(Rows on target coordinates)
▼▼▼

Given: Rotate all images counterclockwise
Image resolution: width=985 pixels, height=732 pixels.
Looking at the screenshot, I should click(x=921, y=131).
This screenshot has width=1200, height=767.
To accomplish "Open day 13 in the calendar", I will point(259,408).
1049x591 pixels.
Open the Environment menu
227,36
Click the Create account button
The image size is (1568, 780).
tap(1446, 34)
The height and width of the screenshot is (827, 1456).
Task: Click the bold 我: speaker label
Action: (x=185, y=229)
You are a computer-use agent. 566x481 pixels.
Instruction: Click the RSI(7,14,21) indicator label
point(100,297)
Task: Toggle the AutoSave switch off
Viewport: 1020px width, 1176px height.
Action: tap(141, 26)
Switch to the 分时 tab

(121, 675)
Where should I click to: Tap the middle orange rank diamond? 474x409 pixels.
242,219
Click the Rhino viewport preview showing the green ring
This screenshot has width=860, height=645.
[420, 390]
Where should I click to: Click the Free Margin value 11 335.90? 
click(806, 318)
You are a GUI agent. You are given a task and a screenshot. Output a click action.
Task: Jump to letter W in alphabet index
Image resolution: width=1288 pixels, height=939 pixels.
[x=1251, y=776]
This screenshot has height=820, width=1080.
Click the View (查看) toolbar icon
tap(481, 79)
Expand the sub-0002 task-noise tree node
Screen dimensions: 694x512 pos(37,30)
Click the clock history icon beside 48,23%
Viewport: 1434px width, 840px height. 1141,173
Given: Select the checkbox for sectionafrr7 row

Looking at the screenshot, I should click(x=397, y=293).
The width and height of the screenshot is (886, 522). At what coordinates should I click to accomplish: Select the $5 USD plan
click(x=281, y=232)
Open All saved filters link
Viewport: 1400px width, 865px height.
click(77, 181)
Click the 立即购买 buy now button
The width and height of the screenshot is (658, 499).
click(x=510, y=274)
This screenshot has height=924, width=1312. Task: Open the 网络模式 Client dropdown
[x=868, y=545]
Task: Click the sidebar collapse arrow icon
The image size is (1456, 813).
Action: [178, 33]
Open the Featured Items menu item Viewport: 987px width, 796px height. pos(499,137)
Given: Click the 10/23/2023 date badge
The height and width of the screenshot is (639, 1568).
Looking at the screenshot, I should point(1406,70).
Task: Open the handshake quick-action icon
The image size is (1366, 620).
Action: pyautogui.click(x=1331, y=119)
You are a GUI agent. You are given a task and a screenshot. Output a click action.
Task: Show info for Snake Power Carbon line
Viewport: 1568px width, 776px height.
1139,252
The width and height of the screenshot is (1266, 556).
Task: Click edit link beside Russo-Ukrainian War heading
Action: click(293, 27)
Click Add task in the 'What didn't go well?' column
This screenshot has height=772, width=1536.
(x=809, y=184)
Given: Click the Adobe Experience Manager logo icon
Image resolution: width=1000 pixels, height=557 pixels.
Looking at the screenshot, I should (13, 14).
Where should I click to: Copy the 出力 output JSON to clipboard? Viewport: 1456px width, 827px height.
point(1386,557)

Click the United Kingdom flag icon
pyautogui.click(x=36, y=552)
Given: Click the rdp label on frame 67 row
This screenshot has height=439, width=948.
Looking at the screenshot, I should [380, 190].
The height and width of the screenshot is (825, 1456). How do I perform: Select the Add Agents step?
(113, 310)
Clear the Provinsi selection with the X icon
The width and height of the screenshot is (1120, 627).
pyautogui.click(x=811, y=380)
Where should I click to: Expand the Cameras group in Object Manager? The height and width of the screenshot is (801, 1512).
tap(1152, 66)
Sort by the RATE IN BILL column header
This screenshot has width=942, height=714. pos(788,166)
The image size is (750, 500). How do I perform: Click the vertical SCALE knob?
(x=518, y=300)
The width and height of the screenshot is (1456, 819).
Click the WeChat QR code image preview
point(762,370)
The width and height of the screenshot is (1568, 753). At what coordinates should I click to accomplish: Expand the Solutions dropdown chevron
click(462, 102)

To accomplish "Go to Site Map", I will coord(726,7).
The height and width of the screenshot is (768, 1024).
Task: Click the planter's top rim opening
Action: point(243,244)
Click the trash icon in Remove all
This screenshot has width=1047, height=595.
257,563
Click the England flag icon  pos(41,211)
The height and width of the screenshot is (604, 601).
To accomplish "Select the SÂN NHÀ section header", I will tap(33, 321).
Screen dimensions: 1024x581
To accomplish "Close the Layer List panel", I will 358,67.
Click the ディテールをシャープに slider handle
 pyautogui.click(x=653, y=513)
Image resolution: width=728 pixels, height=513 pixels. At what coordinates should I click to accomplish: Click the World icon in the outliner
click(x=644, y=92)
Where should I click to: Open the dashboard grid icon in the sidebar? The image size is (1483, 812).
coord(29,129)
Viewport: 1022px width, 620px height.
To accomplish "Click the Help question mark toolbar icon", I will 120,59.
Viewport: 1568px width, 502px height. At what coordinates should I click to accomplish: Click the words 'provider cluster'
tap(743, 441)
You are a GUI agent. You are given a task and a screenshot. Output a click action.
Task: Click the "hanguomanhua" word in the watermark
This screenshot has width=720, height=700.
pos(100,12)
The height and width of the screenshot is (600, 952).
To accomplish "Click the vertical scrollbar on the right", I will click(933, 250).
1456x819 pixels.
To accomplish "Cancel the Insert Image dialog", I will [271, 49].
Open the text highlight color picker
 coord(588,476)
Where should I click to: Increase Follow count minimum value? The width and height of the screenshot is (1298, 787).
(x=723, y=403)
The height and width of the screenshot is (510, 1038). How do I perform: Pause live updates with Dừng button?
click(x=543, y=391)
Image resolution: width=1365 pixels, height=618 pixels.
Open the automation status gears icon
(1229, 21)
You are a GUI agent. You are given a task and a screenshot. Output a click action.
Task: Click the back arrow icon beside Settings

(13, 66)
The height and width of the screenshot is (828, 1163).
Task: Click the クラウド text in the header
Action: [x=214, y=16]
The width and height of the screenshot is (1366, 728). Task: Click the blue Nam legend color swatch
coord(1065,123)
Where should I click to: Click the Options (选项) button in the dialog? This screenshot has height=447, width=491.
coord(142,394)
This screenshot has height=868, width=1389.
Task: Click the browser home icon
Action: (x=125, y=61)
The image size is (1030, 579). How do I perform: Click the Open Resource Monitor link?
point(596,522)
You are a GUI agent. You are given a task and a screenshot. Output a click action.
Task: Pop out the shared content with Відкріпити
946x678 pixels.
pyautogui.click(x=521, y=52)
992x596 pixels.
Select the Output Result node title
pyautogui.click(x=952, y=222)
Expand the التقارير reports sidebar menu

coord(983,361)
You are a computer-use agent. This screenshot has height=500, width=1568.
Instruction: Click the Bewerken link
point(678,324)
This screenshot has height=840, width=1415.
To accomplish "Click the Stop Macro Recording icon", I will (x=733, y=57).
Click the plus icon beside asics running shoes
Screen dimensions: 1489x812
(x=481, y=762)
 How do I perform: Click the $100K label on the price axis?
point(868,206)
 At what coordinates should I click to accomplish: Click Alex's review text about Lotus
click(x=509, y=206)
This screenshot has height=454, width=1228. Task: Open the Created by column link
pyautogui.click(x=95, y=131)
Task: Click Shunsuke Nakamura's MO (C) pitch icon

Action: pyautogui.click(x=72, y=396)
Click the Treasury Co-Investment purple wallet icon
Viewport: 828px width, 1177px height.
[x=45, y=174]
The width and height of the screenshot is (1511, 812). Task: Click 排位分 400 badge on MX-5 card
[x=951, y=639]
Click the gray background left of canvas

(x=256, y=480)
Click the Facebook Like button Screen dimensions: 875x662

▲▲▲

◆ **GOAL**:
Reproduce verbatim the rows starting at the line containing "How do I perform: Click the $100K" and ending at the last of the rows, with both ends included.

◆ **SOLUTION FOR THIS TASK**:
 How do I perform: Click the $100K label on the price axis?
point(868,206)
 At what coordinates should I click to accomplish: Click Alex's review text about Lotus
click(x=509, y=206)
This screenshot has height=454, width=1228. Task: Open the Created by column link
pyautogui.click(x=95, y=131)
Task: Click Shunsuke Nakamura's MO (C) pitch icon

Action: pyautogui.click(x=72, y=396)
Click the Treasury Co-Investment purple wallet icon
Viewport: 828px width, 1177px height.
[x=45, y=174]
The width and height of the screenshot is (1511, 812). Task: Click 排位分 400 badge on MX-5 card
[x=951, y=639]
Click the gray background left of canvas

(x=256, y=480)
Click the Facebook Like button Screen dimensions: 875x662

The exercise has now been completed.